Underlying all of these minimising arguments, is an assumption that if refugees were responsible for violence then it calls into the question the legitimacy of the right to asylum for other refugees. Rather than reject this logic these arguments simply attempt to negate the facts on which the right makes its arguments. Downplaying the seriousness of attacks is a flawed strategy as it not only doesn’t negate the racist arguments - but instead risks alienating anyone who has a genuine concern about the violence and leaves the left in a weakened position in dissuading them from accepting the xenophobic arguments of the right. A far more effective and honest argument is simply to deny the relevance of the actions of some individual refugees when it comes to answering the question of what Germany’s (or any other Western country’s) response should be to address the needs of millions of people currently in need of refuge globally.

Orientalist approach of both the right and far-left
A major factor underlying the attempt to erase and downplay the extent and seriousness of the violence on New Year’s Eve is that much of the Left discourse accepts the racist logic and assumptions of the Far-Right, Right and centrist parties - i.e. that non-Western cultures are homogenous - but the Left reject the Right’s argument that these cultures are universally misogynist and instead argue the opposite: that they are universally unproblematic. In order to sustain this position it is necessary for responsibility for violence to be shifted onto causes other than “culture”:
  • Sexual violence that is inherent with capitalism;
  • Marginalisation and alienation experienced by refugees;
  • The violence being a consequence of the perpetrator’s gender rather than their culture.
All of these perspectives, while making some valid points, are flawed in their own way.
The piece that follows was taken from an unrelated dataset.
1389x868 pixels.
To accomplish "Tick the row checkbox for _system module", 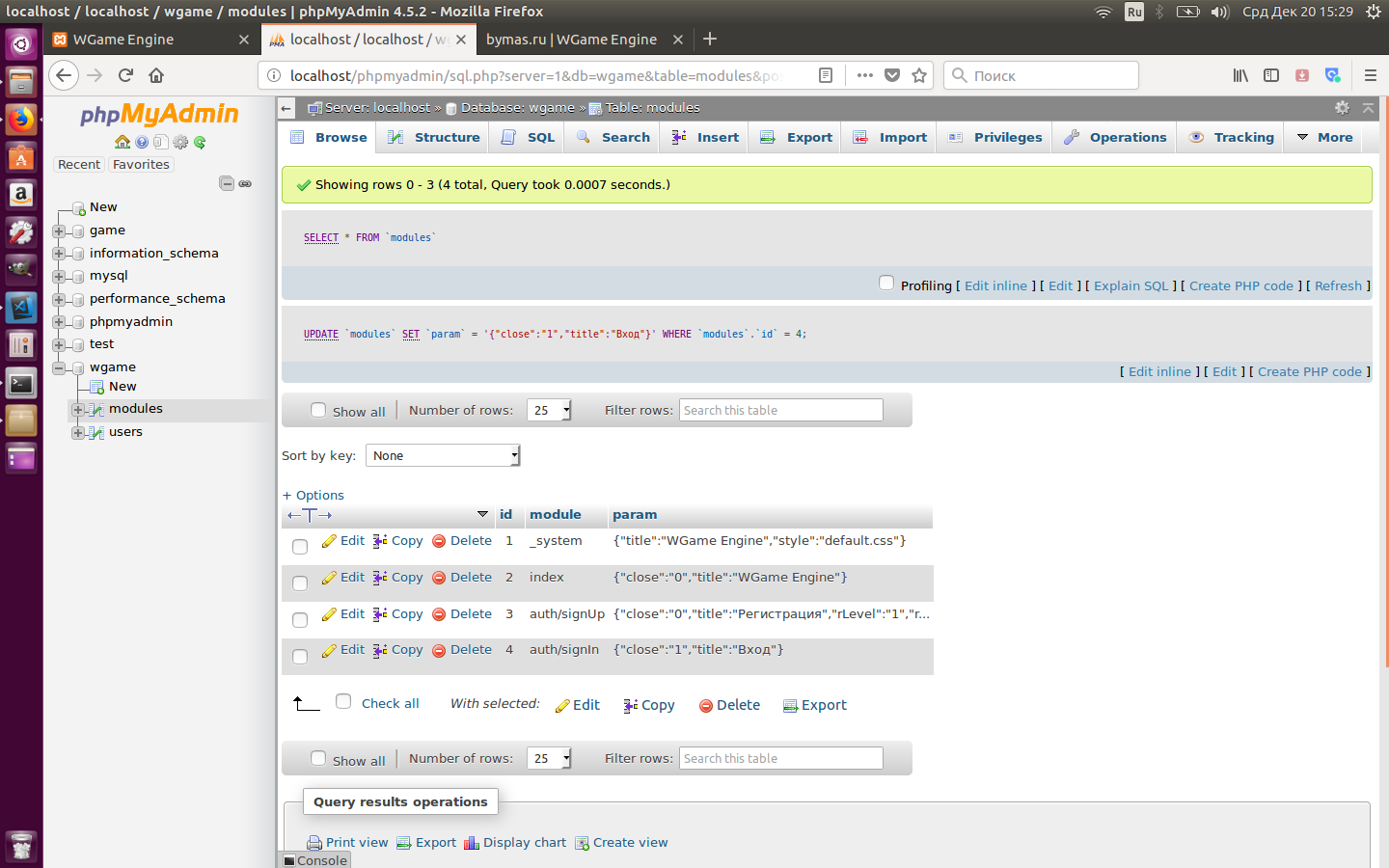I will (300, 547).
It is undoubtedly the case that late capitalism promotes cultural products which objectify women and promote violence against them. However, it is odd to think that a brief exposure to the violence and sexism of German culture would be able to quickly overcome a cultural background that contained no attitudes and values that normalise and legitimise violence against women.
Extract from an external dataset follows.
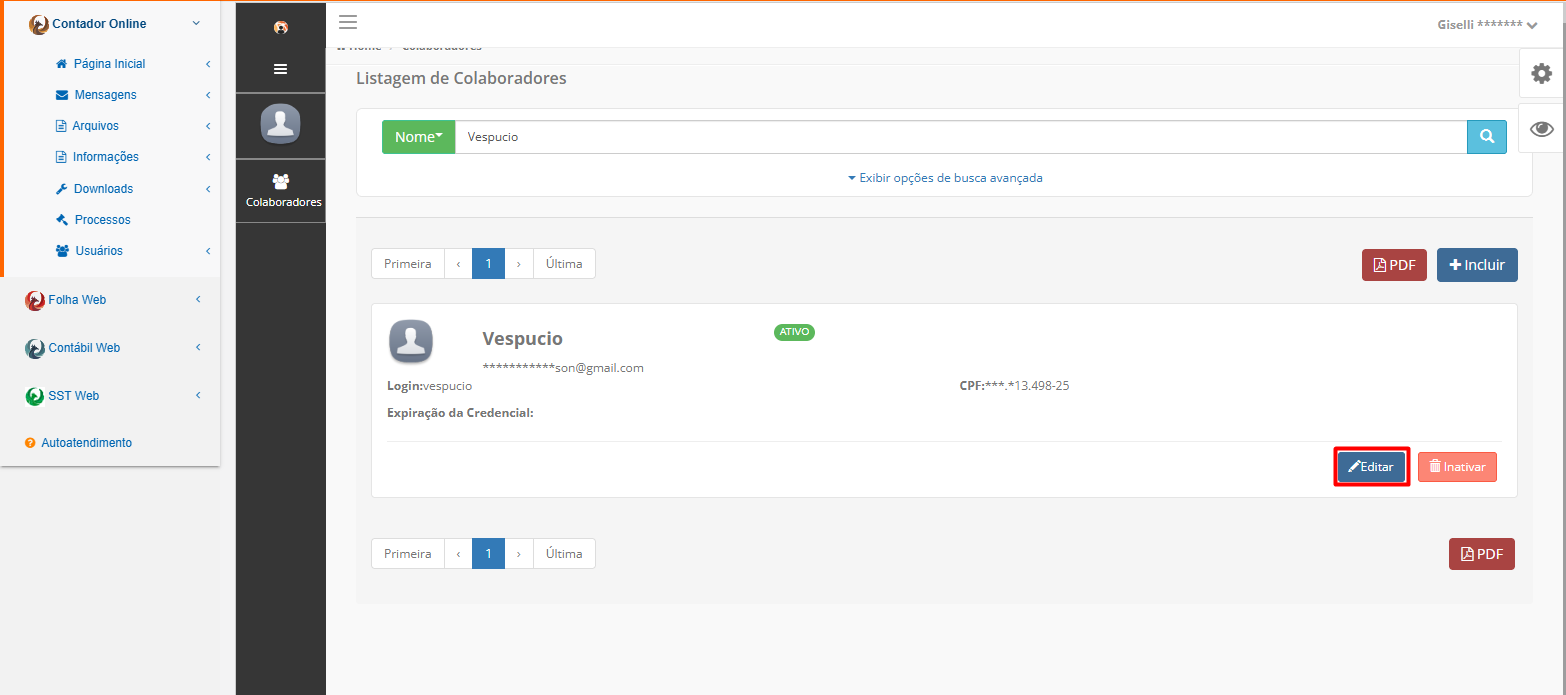Expand the Exibir opções de busca avançada
The image size is (1566, 695).
click(945, 178)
Similarly, while alienation can be an important factor in triggering acts of violence, why would gendered violence manifest in the scale and organised fashion it did on New Year’s Eve? Alienation and disempowerment only make sense if the violence is seen as an antidote to those feelings; or if the targets of the violence are perceived somehow to be responsible for this alienation and thus deserving of punishment.


While gender is undoubtedly a factor in the violence, gender is not culture-free. Indeed, masculinity and femininity - or what it means to be a “man” or a “woman” - are generally viewed as being culturally constructed and not universal characteristics.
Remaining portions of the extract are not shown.